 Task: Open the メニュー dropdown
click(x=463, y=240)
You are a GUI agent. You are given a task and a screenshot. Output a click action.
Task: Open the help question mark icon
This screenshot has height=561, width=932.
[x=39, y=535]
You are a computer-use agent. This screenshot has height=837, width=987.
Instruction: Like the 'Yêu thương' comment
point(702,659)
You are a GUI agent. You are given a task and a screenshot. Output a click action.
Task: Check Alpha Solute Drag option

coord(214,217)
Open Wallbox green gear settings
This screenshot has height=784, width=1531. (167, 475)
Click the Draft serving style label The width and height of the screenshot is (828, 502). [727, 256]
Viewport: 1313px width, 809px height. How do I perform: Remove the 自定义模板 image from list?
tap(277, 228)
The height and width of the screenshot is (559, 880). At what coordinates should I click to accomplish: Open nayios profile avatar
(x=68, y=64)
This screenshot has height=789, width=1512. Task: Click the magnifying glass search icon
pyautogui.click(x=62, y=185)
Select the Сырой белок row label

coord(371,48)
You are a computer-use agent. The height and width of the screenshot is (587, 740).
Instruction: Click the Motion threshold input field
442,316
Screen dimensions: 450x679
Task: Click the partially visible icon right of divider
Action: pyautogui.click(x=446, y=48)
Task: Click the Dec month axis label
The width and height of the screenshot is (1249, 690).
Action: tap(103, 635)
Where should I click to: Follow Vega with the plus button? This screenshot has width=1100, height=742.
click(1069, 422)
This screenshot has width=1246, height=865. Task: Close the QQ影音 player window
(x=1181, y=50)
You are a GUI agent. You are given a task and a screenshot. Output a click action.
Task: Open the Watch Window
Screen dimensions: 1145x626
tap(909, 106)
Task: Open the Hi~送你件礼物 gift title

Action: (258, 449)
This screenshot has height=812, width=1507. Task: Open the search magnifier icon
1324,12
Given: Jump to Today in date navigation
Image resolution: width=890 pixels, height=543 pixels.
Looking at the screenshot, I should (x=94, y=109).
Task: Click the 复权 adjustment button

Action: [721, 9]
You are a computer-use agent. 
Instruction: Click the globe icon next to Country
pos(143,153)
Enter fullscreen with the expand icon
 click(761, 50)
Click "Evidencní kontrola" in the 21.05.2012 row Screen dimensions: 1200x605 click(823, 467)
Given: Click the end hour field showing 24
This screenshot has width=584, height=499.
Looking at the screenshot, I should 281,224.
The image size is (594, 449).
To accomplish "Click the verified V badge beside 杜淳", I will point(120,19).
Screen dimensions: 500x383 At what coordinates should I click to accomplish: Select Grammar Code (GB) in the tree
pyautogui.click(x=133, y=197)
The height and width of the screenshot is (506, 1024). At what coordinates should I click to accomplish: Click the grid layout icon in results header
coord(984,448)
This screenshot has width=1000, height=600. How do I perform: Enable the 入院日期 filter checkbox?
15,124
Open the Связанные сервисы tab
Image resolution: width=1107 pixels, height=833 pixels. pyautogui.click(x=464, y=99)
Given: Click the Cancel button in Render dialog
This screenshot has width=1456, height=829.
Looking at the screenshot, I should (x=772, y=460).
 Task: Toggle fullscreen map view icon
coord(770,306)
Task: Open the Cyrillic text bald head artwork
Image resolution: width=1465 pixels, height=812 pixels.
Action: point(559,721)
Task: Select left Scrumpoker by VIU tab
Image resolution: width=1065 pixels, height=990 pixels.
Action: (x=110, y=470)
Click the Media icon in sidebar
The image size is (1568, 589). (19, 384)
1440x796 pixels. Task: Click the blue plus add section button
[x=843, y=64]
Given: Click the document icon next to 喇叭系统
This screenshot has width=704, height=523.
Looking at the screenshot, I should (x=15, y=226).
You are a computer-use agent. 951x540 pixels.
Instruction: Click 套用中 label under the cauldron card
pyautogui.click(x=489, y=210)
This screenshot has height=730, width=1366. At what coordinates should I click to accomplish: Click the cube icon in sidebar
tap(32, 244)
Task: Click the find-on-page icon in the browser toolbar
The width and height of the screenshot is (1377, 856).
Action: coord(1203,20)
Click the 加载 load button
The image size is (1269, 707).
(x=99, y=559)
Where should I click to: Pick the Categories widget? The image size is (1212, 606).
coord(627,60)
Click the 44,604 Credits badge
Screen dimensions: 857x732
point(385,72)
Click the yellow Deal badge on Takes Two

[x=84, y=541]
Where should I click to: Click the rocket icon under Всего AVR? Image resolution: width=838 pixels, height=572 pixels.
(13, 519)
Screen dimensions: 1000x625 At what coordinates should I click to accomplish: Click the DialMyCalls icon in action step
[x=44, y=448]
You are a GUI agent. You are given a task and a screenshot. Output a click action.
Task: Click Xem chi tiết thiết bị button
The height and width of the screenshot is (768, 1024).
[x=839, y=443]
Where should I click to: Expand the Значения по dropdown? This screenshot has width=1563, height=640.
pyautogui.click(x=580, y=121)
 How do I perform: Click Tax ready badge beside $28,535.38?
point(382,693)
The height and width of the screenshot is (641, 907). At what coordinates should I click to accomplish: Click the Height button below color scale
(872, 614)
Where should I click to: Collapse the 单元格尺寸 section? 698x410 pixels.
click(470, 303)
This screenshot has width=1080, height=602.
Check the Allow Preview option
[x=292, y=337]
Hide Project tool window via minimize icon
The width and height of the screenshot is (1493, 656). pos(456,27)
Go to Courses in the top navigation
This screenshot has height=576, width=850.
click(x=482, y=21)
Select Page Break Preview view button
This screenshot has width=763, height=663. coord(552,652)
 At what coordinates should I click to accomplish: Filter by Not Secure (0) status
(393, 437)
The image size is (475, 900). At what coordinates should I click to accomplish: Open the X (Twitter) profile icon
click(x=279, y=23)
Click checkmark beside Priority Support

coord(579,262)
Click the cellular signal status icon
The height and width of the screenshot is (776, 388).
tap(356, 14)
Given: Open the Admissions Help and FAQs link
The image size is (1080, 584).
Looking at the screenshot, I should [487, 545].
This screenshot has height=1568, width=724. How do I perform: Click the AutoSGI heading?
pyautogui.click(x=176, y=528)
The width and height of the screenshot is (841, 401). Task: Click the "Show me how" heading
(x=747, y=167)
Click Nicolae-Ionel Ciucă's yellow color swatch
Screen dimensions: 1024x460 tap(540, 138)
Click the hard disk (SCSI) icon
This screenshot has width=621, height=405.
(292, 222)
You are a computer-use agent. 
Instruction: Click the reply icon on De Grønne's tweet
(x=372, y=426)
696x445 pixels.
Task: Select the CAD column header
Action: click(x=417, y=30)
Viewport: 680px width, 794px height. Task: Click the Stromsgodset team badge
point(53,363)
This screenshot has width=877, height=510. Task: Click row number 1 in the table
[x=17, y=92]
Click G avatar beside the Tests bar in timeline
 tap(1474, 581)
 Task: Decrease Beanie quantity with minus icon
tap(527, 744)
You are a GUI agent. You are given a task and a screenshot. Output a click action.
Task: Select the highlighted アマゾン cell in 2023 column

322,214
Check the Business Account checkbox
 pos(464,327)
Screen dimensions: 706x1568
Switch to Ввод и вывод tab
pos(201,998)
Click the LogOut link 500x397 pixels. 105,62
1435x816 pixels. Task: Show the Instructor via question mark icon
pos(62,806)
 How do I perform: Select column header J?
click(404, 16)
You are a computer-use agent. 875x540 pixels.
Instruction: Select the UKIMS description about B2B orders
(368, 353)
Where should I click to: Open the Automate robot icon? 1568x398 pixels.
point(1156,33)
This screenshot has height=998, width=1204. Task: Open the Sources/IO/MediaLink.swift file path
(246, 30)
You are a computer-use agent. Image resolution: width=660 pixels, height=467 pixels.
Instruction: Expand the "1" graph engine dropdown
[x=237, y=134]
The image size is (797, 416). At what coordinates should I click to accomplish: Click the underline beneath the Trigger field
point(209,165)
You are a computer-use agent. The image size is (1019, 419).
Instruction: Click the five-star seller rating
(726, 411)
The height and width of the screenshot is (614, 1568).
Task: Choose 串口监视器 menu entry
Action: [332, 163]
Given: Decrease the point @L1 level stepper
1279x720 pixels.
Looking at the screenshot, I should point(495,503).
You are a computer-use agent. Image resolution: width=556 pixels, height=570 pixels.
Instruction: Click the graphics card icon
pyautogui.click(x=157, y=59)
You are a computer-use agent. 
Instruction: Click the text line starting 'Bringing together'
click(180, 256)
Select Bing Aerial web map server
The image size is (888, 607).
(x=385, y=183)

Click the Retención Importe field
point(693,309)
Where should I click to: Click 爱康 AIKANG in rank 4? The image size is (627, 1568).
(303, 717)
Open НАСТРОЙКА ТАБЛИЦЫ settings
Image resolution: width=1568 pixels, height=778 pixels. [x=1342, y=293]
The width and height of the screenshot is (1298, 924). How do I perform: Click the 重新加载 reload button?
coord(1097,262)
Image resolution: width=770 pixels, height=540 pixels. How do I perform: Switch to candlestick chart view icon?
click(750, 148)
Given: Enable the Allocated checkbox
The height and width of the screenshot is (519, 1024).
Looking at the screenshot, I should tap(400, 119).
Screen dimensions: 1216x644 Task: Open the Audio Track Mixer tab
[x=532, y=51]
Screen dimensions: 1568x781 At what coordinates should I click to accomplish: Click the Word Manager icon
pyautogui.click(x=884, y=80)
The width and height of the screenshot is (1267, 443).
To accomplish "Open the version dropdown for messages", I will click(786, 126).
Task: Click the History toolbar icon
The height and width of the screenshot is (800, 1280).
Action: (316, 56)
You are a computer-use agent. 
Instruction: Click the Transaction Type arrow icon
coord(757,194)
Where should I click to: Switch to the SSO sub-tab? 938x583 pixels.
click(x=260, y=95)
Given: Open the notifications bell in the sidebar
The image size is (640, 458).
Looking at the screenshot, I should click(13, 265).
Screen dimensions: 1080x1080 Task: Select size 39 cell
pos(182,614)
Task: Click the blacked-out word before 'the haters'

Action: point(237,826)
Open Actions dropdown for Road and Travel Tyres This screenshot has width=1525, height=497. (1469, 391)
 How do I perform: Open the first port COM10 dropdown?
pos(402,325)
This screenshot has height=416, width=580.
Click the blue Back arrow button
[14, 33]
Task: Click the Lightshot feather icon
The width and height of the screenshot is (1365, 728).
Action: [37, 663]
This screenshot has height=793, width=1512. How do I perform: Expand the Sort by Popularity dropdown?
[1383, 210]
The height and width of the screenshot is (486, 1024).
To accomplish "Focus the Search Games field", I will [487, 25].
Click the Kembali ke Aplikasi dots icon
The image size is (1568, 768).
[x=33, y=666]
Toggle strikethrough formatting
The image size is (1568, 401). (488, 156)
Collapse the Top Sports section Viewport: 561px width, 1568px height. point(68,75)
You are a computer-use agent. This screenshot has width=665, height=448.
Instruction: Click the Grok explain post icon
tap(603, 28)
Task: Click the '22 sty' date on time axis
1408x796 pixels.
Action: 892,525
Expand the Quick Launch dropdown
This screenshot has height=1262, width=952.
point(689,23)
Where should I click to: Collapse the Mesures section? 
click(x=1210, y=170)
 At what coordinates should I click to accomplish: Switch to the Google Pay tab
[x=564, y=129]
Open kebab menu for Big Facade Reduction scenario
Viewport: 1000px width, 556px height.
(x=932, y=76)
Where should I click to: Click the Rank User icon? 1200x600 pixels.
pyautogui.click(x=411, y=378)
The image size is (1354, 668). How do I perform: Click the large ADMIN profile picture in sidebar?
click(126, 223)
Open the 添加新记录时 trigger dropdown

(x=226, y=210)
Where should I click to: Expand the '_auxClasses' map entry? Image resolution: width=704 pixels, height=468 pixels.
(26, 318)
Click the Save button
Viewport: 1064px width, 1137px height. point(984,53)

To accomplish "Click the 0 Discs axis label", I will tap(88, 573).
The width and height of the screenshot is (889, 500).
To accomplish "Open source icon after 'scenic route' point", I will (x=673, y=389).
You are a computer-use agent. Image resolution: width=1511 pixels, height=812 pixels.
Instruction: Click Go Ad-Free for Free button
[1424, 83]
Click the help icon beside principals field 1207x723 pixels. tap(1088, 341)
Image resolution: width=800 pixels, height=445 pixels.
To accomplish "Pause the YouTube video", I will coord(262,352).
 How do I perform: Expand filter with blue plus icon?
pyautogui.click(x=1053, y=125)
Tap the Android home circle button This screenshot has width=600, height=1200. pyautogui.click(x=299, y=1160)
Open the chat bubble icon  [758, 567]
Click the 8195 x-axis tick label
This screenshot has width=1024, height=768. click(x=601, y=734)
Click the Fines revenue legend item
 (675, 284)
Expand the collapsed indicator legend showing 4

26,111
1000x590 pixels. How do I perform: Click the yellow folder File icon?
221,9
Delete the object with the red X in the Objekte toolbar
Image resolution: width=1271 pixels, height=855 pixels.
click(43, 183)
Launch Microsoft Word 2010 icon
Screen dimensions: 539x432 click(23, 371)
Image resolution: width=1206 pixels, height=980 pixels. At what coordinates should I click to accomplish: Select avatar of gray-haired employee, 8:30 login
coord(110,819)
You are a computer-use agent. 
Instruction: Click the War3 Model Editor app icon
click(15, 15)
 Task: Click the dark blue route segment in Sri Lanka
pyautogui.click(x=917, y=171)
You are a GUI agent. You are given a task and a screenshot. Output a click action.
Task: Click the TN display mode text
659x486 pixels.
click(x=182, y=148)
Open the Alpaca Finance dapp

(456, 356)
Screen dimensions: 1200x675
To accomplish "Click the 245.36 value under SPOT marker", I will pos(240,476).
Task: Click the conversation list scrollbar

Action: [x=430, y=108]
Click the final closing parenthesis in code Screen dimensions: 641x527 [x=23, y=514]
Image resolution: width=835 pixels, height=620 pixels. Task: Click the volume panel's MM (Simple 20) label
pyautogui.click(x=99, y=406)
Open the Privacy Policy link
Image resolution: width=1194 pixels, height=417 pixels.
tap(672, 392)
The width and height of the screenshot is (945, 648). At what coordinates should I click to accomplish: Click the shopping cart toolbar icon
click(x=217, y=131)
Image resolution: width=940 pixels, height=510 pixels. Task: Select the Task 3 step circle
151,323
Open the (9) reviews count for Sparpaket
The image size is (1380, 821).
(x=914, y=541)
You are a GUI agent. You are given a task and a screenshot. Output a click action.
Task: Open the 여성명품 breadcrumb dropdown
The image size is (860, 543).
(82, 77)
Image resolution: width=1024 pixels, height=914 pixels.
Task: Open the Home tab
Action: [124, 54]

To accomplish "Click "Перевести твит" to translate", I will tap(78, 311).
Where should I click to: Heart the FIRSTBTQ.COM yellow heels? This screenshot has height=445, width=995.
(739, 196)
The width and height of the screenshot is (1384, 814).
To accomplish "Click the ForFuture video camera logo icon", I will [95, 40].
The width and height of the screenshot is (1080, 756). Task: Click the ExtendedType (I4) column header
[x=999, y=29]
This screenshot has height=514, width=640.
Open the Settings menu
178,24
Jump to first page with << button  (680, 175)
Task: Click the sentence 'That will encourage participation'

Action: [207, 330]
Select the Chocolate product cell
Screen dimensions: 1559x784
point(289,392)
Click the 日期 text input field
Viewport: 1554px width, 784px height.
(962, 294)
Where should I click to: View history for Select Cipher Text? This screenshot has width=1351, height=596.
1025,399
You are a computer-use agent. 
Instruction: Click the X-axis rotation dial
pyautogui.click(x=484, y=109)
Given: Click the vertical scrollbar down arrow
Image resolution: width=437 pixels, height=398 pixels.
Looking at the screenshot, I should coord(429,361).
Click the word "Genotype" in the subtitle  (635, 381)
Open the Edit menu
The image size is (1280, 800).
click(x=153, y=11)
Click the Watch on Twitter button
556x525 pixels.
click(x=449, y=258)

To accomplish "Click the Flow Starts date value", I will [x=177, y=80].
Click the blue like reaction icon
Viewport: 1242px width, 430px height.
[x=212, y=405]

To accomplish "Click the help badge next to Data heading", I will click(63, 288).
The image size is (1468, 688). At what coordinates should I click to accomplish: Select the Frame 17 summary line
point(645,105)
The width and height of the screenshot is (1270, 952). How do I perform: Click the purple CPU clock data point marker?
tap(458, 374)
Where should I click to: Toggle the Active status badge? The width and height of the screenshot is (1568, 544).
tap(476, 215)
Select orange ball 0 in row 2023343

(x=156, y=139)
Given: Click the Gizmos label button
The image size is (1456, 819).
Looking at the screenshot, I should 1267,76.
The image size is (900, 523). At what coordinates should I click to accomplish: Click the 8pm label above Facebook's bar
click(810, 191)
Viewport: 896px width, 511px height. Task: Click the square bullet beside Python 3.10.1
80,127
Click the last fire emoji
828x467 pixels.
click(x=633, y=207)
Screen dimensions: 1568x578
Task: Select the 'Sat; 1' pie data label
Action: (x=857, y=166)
---
Search the entries above for the string "video", and report each line where it occurs.

• EXERCISE OUTPUT
To accomplish "Pause the YouTube video", I will coord(262,352).
To accomplish "Click the ForFuture video camera logo icon", I will [95, 40].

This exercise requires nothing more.